All Coptic Christians are expected to fast following a prescribed set of guidelines. In Coptic Christianity, the Black Fast of the early Church is the normative way of fasting, meaning that the believer goes without water and food from midnight to sunset; after that time, the consumption of water and one vegetarian meal is permitted. Dispensation is however granted under special circumstances, such as pregnancy and sickness.

There is no specified age limit for children to start fasting. This is decided by their parents and parish priest. But, children are encouraged to fast from an early age of eight or ten. It is considered a sign of devotion. For children, fasting is seen as a means to develop their "Coptic skills". It introduces them to asceticism, which is integral to the Coptic way of life.

The time and type of fast is generally uniform in Oriental Orthodoxy. The times of fasting are dependent on the ecclesiastical calendar. In the Coptic Orthodox Church, this calendar is the Coptic calendar, which corresponds largely to the calendars of other Christian denominations. Observance of the fasting periods is very strict in the Coptic community.

==Observation periods==
The major fasting periods during the ecclesiastical calendar year are:

===The Fast of the Advent===
The Nativity Fast (Advent or Winter Lent) is the 40 days preceding the Nativity of Jesus (Christmas) on 29 Koiak (January 7, which also falls on 28 Koiak in leap years). The 40 days correspond to the 40 days that Moses fasted on the mountain before receiving the Ten Commandments from God, which were at that time considered the word of God to his people. Thus, with Christ being the Word of God, the Christians fast those 40 days in preparation of receiving the Word of God in flesh at the Feast of the Nativity.

An additional 3 days were added at the beginning of the 40 days of Advent during the 10th century to commemorate the three days that Copts fasted before God awarded them the miracle of moving the Mokattam, which lies within a suburb of Cairo, on the hands of Simon the Tanner during the rule of the Fatimid caliph al-Mu'izz li-Din Allah. Thus the fast of Advent begins on 16 Hathor (November 25, which also falls on 15 Hathor in leap years). The three added days are considered a separate fast rather than part of the fast of Advent.

===The Fast of Nineveh===

It commemorates the three days that the people of Nineveh fasted in repentance after Jonah's call for them to repent. For Christians, these three days are a direct parallel of and a prophecy about the three days that Christ spent in the tomb, just like the three days Jonah spent in the belly of the fish. The fast of Nineveh begins on a Monday, three weeks before the Monday that marks the beginning of Great Lent.
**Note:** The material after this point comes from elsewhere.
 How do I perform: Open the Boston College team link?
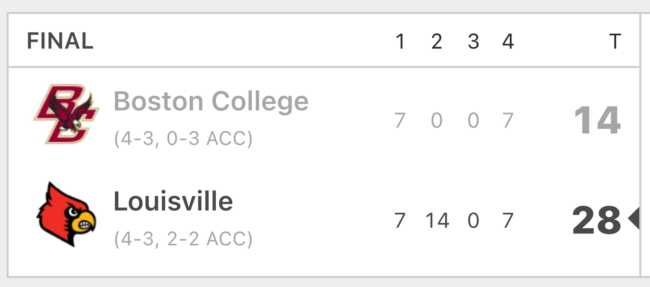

This fast was borrowed from Syriac Christianity, as one of the Patriarchs of Alexandria of Syriac descent decided to adapt it for the Church of Alexandria. This fast is also observed by the Armenian Apostolic Church (Arajavorats fast), Ethiopian Orthodox Tewahedo Church and the Church of the East.

===The Fast of Preparation for Lent===
There is an additional period of fasting before the beginning of the Great Lent, which serves as a preparatory period, often called the "Pre-Lenten Fast"; this initiates eight continuous weeks of fasting constituting three distinct consecutive fasting periods:
1. the Pre-Lenten Fast leading up to Great Lent;
2. the Fast of Great Lent itself;
3. the Paschal fast during Holy Week which immediately follows Great Lent.

===The Fast of Great Lent===
Great Lent lasts 55 days, which includes traditional 40 days that Christ fasted on the mountain, plus a week before for varying reasons and a week after, as penance for Holy Week. It precedes Palm Sunday, and the Holy Week, which precede Easter.

===The Fast of the Holy Week, Passion Week, and the Holy Pascha===

This is the week preceding Easter, which climaxes with the Crucifixion on Good Friday and ends with the joyous Easter.

Since they are not related to each other dogmatically, in early Christianity, the fasts of Great Lent and of Holy Week were separate. It was later in Church history that the Fathers of the Church saw it as spiritually beneficial to join them concurrently, and later added the Preparatory week to enable the faithful to prepare themselves spiritually and bodily to experience the benefits of the fasts.

===The Fast of the Apostles===
The Apostles' Fast varies in length from two to six weeks (15 to 49 days). It begins on the Monday following the Sunday of Pentecost and extends to the feast day of Saint Peter and Paul the Apostle on 5 Epip (July 12). This fasting period commemorates the struggles of the Apostles to preach Christianity to the world. Its length varies yearly depending on the date of Easter, which in turn determines the date of Pentecost. The people who are fasting are allowed to eat vegan food and fish.

===The Fast of the Dormition of the Mother of God ===
This fast is fifteen days long and precedes the feast of the Dormition of the Mother of God. This fasting period is fasted to ask for the intercessions of Mary, mother of Jesus. It begins on 1 Mesori (August 7) and ends on 16 Mesori (August 22).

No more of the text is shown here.